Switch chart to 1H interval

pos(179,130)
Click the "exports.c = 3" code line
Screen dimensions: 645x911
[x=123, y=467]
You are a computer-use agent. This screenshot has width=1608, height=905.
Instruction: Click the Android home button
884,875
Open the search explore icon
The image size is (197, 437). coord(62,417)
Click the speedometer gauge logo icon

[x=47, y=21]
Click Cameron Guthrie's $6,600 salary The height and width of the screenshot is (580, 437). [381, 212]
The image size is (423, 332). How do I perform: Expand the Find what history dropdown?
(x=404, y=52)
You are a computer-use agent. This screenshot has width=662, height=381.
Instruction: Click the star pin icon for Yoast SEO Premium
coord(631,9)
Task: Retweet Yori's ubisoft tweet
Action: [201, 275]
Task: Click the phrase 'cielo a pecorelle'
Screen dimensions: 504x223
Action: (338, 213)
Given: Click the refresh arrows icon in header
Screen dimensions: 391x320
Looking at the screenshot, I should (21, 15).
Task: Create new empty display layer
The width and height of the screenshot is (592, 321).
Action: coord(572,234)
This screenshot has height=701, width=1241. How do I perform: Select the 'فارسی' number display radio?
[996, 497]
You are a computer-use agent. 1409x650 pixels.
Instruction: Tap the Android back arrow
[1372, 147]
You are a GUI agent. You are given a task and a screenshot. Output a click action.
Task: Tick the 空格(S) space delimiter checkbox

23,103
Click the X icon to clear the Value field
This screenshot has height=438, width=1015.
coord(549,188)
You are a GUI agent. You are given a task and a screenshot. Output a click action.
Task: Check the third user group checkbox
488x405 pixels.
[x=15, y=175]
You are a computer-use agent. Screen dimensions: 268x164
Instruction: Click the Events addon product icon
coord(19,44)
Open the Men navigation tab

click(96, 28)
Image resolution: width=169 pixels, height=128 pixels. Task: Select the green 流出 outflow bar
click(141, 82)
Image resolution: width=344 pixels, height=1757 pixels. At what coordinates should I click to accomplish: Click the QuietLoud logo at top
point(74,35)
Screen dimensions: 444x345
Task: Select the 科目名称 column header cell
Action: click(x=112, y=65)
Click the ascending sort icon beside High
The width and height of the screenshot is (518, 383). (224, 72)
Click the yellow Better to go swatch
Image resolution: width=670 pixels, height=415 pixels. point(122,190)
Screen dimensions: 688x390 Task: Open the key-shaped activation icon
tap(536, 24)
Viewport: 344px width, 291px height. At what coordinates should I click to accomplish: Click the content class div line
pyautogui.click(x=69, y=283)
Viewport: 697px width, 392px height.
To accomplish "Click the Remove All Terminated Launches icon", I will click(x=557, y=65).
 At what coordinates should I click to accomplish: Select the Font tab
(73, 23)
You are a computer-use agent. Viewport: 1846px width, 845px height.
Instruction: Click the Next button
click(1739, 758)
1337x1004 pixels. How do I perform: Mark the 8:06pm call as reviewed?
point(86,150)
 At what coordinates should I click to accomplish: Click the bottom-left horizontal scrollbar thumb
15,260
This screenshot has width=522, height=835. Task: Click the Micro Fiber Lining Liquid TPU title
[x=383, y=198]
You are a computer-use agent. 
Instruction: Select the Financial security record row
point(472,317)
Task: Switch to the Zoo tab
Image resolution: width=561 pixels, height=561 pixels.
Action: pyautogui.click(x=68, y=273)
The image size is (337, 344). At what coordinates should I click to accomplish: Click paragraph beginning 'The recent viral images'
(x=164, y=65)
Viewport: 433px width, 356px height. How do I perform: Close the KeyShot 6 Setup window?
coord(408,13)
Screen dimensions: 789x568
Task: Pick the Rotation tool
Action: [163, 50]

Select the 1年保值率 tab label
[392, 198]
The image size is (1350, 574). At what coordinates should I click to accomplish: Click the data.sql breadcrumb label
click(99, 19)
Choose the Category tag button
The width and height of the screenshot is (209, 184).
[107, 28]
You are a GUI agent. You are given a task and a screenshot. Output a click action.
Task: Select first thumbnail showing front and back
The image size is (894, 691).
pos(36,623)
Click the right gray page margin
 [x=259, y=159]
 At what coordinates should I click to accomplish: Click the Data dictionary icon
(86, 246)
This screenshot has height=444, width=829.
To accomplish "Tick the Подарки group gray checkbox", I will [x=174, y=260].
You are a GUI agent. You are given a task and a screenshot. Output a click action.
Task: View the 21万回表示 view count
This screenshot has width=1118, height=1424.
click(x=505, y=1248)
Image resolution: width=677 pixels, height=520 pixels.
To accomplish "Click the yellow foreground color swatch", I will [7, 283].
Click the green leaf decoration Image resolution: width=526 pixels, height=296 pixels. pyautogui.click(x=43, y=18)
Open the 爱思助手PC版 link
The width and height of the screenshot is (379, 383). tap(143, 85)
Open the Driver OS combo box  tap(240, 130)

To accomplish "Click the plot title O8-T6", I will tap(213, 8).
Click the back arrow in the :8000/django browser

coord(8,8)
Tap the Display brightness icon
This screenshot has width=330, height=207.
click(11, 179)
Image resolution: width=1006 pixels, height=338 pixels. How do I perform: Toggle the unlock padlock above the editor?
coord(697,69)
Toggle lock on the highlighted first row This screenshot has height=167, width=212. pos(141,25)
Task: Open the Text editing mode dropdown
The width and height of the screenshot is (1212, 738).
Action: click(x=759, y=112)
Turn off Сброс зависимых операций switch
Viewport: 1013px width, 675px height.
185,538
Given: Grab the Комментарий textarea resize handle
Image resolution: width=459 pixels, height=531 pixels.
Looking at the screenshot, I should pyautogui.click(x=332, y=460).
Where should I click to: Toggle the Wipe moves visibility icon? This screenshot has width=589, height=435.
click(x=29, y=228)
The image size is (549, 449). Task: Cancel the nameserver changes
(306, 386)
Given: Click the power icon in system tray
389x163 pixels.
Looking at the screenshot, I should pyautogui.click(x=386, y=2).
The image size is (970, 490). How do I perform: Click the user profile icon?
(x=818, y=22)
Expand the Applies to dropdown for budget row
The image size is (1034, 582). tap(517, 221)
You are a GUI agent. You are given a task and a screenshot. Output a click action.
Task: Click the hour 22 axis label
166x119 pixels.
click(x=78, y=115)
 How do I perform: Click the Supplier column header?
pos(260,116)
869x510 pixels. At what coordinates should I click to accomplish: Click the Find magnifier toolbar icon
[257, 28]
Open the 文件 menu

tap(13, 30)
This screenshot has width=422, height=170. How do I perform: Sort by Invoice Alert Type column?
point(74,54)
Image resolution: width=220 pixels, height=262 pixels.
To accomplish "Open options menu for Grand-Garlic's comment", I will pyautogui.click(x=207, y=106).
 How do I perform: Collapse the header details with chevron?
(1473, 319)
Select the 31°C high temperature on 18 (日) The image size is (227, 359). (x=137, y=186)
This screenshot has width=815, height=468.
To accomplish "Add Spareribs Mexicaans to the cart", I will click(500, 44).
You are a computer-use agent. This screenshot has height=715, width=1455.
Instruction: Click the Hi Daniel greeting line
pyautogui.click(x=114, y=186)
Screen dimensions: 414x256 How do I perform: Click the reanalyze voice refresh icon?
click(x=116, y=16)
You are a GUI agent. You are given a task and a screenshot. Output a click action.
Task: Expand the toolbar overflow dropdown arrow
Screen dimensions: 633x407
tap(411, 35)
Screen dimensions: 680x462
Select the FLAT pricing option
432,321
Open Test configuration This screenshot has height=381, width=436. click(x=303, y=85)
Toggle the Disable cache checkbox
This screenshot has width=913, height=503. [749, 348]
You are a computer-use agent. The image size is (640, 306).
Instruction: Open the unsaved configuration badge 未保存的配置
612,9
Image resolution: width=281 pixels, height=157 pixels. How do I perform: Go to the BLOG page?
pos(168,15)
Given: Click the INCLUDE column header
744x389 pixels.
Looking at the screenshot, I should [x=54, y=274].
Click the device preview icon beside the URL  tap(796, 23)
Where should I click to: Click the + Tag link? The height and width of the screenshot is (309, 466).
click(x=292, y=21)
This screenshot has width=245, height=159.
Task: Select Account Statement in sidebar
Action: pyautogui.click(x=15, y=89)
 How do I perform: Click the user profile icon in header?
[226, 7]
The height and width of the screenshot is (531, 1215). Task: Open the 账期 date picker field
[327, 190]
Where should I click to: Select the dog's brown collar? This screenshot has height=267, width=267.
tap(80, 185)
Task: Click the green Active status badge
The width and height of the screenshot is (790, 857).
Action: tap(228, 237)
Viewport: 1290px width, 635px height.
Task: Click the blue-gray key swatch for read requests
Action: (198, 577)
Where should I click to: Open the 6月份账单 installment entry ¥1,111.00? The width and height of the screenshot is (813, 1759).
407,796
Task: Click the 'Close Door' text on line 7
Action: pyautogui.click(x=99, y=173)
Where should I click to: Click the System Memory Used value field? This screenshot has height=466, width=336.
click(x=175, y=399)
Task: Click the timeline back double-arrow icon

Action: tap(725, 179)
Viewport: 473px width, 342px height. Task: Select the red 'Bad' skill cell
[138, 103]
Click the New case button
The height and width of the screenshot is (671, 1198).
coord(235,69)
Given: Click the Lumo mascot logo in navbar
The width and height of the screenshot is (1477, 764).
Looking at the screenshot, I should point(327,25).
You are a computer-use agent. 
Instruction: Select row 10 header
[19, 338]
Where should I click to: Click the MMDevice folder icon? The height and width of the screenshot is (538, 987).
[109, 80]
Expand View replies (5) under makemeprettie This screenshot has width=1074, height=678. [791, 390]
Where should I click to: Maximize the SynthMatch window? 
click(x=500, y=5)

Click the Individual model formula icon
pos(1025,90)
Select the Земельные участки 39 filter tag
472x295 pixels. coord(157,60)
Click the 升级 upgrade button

• • • • • • •

| WHAT TO WORK ON |
From the entries, copy every line in which the word "first" occurs.

| OUTPUT OF THE EXERCISE |
Task: Select first thumbnail showing front and back
Toggle lock on the highlighted first row This screenshot has height=167, width=212. pos(141,25)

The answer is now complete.